● Task objective:
Print, in exact form, the lines below from the one containing "Given: Select the" through the one containing "Click the pink line's highest peak near 14", and omit all others.

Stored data
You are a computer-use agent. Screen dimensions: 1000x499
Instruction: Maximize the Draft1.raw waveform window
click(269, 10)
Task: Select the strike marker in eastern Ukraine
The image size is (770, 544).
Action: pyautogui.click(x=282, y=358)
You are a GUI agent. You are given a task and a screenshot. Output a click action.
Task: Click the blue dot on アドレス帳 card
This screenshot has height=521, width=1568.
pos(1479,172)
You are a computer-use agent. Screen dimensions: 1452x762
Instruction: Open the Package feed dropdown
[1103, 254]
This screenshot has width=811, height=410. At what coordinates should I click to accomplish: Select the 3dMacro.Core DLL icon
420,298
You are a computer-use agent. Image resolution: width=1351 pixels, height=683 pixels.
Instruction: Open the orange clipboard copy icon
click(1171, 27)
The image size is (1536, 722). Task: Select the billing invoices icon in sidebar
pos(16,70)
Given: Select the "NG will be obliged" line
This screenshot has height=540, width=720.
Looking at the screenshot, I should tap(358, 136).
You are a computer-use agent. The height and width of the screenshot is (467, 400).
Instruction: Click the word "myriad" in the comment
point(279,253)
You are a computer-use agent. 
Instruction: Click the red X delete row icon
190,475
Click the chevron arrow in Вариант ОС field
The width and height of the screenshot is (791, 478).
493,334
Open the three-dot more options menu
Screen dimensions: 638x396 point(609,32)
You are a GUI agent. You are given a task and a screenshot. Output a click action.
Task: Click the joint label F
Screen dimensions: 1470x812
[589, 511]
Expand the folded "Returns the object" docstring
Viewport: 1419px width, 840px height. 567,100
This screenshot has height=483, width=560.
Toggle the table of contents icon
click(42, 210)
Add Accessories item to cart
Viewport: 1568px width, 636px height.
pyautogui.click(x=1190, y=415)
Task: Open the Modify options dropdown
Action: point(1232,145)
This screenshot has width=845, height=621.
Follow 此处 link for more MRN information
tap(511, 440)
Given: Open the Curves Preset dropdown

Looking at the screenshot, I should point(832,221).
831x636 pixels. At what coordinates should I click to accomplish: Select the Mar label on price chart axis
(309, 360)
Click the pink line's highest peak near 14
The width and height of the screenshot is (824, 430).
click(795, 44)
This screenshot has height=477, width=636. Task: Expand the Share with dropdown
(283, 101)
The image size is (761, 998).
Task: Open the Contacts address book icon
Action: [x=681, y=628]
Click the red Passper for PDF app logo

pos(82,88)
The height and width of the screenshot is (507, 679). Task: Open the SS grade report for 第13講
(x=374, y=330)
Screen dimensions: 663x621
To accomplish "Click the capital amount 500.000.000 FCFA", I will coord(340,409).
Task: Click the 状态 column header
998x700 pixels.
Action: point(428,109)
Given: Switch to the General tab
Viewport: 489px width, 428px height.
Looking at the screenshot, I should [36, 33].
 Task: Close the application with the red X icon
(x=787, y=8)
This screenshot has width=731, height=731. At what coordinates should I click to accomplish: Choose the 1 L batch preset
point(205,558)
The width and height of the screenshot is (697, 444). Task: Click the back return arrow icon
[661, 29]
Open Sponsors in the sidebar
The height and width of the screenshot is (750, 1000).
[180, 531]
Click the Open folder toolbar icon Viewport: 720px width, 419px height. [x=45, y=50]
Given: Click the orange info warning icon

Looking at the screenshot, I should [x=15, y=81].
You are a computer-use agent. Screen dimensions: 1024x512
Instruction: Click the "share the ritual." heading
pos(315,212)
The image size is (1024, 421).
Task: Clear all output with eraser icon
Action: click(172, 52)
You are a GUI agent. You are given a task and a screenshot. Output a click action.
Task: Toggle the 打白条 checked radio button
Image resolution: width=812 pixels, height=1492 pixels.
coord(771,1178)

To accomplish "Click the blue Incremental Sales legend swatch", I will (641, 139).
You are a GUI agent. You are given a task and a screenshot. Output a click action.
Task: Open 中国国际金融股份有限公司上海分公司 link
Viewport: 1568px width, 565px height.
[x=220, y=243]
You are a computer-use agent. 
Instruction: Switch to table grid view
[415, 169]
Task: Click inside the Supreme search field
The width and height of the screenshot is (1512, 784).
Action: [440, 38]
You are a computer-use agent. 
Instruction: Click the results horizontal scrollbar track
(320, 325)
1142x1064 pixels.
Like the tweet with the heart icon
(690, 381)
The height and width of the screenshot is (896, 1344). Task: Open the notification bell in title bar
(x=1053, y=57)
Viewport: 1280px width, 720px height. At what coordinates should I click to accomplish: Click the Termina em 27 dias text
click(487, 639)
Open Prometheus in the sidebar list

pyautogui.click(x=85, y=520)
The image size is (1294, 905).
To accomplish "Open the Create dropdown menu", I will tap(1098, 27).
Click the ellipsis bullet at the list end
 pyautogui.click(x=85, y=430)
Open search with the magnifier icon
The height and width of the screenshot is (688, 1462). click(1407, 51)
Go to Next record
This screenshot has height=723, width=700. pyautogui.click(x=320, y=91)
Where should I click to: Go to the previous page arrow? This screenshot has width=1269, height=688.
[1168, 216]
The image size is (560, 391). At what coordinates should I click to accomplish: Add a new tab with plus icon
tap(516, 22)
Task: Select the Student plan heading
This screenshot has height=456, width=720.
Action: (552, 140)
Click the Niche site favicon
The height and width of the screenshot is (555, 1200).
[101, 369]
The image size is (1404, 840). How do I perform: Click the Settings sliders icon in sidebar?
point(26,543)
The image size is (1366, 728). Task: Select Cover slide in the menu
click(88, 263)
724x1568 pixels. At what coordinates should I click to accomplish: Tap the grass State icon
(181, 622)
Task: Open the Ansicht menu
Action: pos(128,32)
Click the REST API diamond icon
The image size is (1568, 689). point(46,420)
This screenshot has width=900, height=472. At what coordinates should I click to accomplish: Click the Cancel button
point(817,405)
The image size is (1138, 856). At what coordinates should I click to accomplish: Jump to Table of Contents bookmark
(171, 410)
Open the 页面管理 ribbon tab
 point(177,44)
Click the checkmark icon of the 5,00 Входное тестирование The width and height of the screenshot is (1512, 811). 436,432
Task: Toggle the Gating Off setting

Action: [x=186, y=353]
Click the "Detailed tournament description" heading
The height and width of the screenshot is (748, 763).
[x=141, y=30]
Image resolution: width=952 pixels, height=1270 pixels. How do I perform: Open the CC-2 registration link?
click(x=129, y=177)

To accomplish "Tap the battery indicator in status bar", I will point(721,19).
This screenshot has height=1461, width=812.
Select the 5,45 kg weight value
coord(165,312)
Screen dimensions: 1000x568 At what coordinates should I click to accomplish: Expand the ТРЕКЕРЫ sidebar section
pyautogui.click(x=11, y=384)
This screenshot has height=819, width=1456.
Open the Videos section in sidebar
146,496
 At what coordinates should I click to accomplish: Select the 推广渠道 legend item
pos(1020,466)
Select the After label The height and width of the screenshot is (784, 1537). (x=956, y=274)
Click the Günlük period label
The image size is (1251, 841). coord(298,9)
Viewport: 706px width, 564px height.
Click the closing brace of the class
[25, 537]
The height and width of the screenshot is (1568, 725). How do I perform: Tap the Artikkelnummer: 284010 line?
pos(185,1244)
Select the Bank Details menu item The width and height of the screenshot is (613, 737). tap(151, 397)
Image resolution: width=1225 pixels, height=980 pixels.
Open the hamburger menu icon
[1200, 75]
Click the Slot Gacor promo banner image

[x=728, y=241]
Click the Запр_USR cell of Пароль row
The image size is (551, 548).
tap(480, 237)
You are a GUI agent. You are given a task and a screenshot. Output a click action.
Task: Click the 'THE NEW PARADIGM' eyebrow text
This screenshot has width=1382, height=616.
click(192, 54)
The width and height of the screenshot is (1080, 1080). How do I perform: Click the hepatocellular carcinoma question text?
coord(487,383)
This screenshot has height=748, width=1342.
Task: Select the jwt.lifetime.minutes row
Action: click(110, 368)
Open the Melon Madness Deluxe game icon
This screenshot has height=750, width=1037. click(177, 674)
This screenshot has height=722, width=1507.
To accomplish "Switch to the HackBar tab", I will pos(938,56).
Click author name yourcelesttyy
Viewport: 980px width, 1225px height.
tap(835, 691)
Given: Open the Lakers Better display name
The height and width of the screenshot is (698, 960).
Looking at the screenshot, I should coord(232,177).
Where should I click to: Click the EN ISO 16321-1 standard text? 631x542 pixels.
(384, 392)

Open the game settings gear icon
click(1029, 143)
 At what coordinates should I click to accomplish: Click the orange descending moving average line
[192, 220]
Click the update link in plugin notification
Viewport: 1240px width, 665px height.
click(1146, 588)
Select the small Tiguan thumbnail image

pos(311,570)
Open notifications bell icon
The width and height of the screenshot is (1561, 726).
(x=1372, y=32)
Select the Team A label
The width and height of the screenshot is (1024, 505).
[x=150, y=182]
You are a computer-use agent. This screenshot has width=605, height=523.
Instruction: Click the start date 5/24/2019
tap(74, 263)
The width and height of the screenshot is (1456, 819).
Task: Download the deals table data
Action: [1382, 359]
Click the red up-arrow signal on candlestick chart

● Response to this task:
Given: Select the "NG will be obliged" line
This screenshot has height=540, width=720.
Looking at the screenshot, I should tap(358, 136).
You are a computer-use agent. The height and width of the screenshot is (467, 400).
Instruction: Click the word "myriad" in the comment
point(279,253)
You are a computer-use agent. 
Instruction: Click the red X delete row icon
190,475
Click the chevron arrow in Вариант ОС field
The width and height of the screenshot is (791, 478).
493,334
Open the three-dot more options menu
Screen dimensions: 638x396 point(609,32)
You are a GUI agent. You are given a task and a screenshot. Output a click action.
Task: Click the joint label F
Screen dimensions: 1470x812
[589, 511]
Expand the folded "Returns the object" docstring
Viewport: 1419px width, 840px height. 567,100
This screenshot has height=483, width=560.
Toggle the table of contents icon
click(42, 210)
Add Accessories item to cart
Viewport: 1568px width, 636px height.
pyautogui.click(x=1190, y=415)
Task: Open the Modify options dropdown
Action: point(1232,145)
This screenshot has width=845, height=621.
Follow 此处 link for more MRN information
tap(511, 440)
Given: Open the Curves Preset dropdown

Looking at the screenshot, I should point(832,221).
831x636 pixels. At what coordinates should I click to accomplish: Select the Mar label on price chart axis
(309, 360)
Click the pink line's highest peak near 14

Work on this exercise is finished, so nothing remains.